KEY POINTS:
KiwiSaver has so far been a KiwiLoser, eroding more wealth than it is creating, figures from default provider ING show.
Just six months after the Government started the scheme, some of the funds are heading down instead of up, losing investors' money instead of making them richer.
The best-performing ING fund made only 2 per cent, well below bank interest rates.
The Government announced on Wednesday that 381,000 people had joined KiwiSaver, ahead of the 276,000 forecast to pour money in by July this year.
Although Finance Minister Michael Cullen claimed this month that the Labour-led Government's introduction of KiwiSaver had been a "huge success", the numbers tell the opposite story. International fund manager ING is losing money on 20 of the 24 KiwiSaver schemes it manages, after pouring people's savings into shares, cash, property and other schemes both in Australasia and around the world.
Superannuation funds are being affected by the sufferings of world equity markets, which in turn have been hit by the US sub-prime and credit market issues.
Cullen urged New Zealanders not to take a pessimistic view of KiwiSaver's performance in the first half-year.
"Let's not do the classic Kiwi media 'glass one-tenth empty' trick just when we're getting some traction on savings!" he warned the Herald.
"Obviously the market has seen something of a downturn in recent weeks. Markets do go up and down and people have to realise they are in a long-term savings vehicle. Any reasonable expectation over the long term is for a positive real rate of return."
But Gary Osborne, a former maths and economics teacher of Kelston Boys High School, found the statistics on ING's own website and said the bad performance showed that New Zealanders would be better to stay out of the state's financial dreams.
He analysed the 24 funds including National Bank, SIL and ANZ schemes and said he was appalled at the results.
"In all but five of the KiwiSaver funds, savers would be better off if they had slept with their funds under the mattress for the first six months of operation before allowing for the Government contribution," he said.

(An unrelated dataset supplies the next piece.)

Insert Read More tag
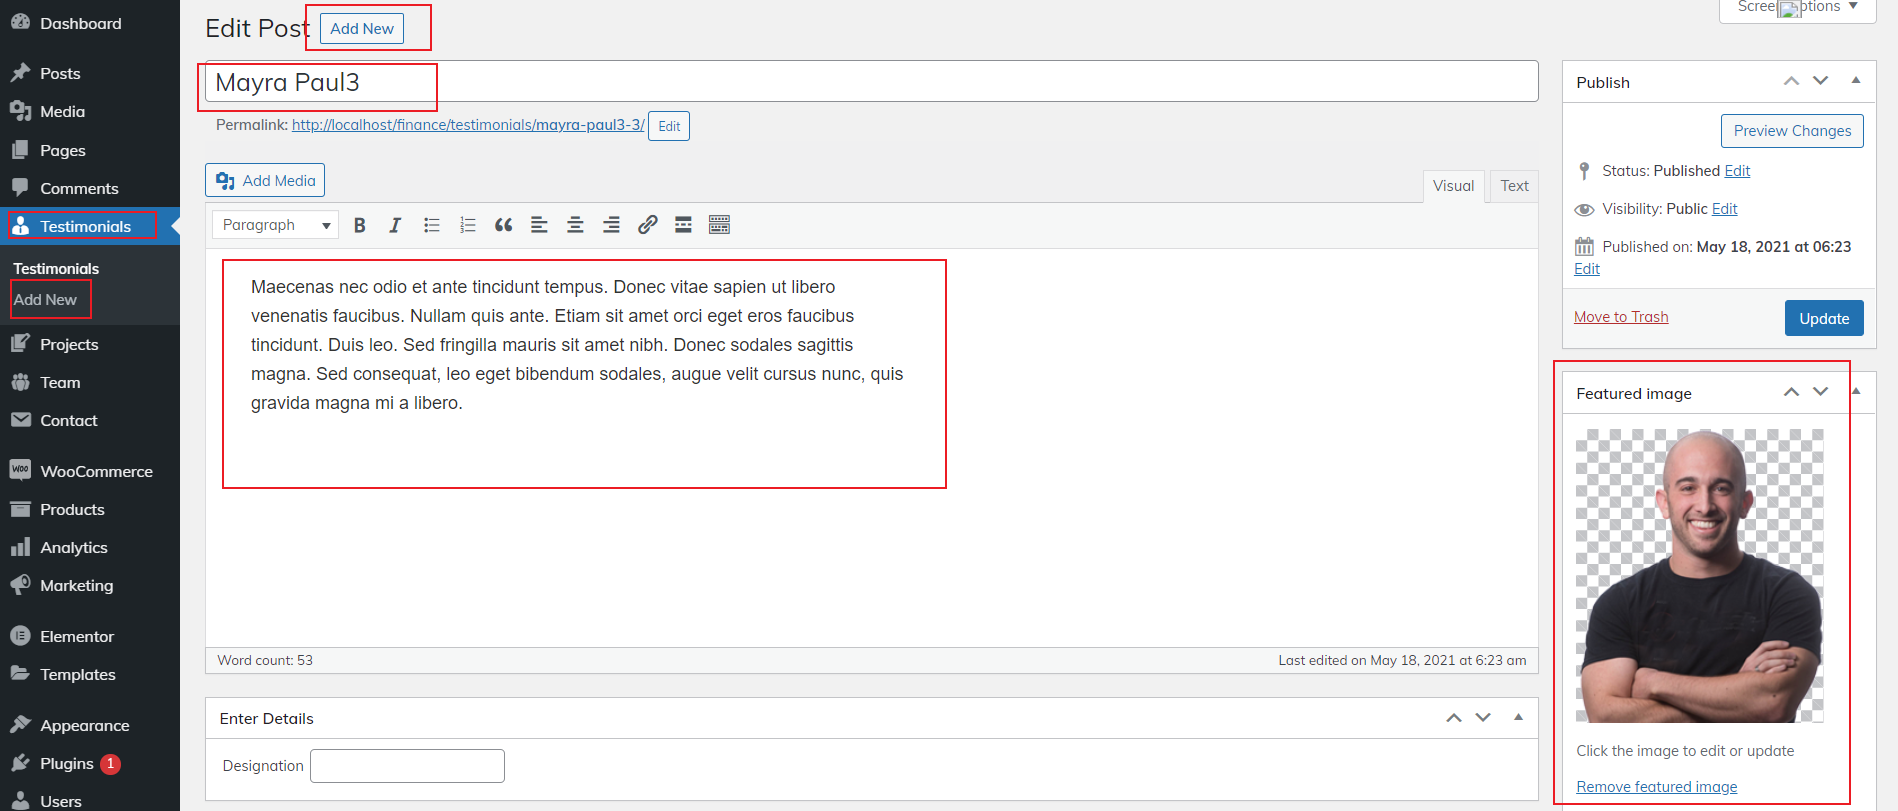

Data on KiwiSaver's performance was extremely hard to find because most providers were not posting results on their websites, he said. Yet a series of links on ING's website clearly showed the biggest loser was SIL KiwiSaver International Property which wiped 13c off its $1 units in just half a year.

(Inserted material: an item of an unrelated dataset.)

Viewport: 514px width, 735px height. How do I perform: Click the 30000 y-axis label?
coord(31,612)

The best performer was SIL KiwiSaver International Fixed Interest. But even that fund was up just 2c.
Fisher Funds' KiwiSaver scheme is also down from $1 to 97c and the value of one of Tower's KiwiSaver products dropped 3.5 per cent.
Philip Houghton-Brown, ING's chief investment officer, regretted that prices were down but urged people to stay in their schemes.

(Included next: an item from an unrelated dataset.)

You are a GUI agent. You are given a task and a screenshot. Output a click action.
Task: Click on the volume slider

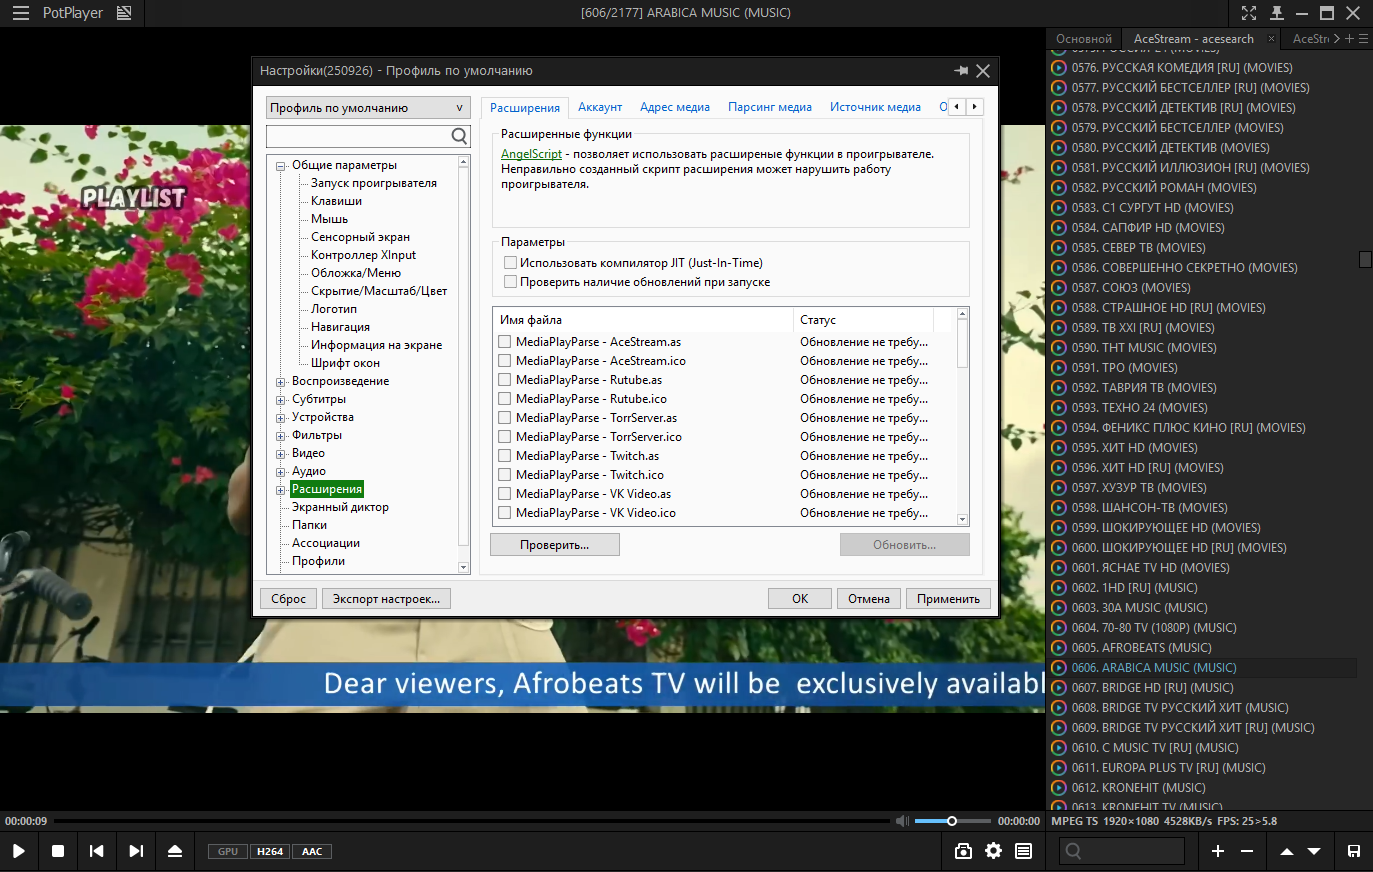point(951,821)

"It's unfortunate that the recent period of instability should occur so soon after many have just made the commitment to invest," he said.
"Over the lifetime of their investing, there will be such pockets of weakness and performance will not always be positive. [But] history has always shown that investment markets go up over an extended period."
Alasdair Thompson, chief executive of the Employers' and Manufacturers' Association, said KiwiSaver investors were probably unaware their investments were doing poorly initially because they might not realise the sharemarket had done badly.
The schemes could lose more money in the near-term, he said, but he also encouraged people to think long-term. "Investments will fall and rise in value but hopefully - as history tells us - they will rise more."
Cullen doubted this dip would have a lasting effect."It would take a crash much bigger than 1929 for the individual KiwiSaver to be a loser.
"The best time to invest of course for the long term is when the market is low."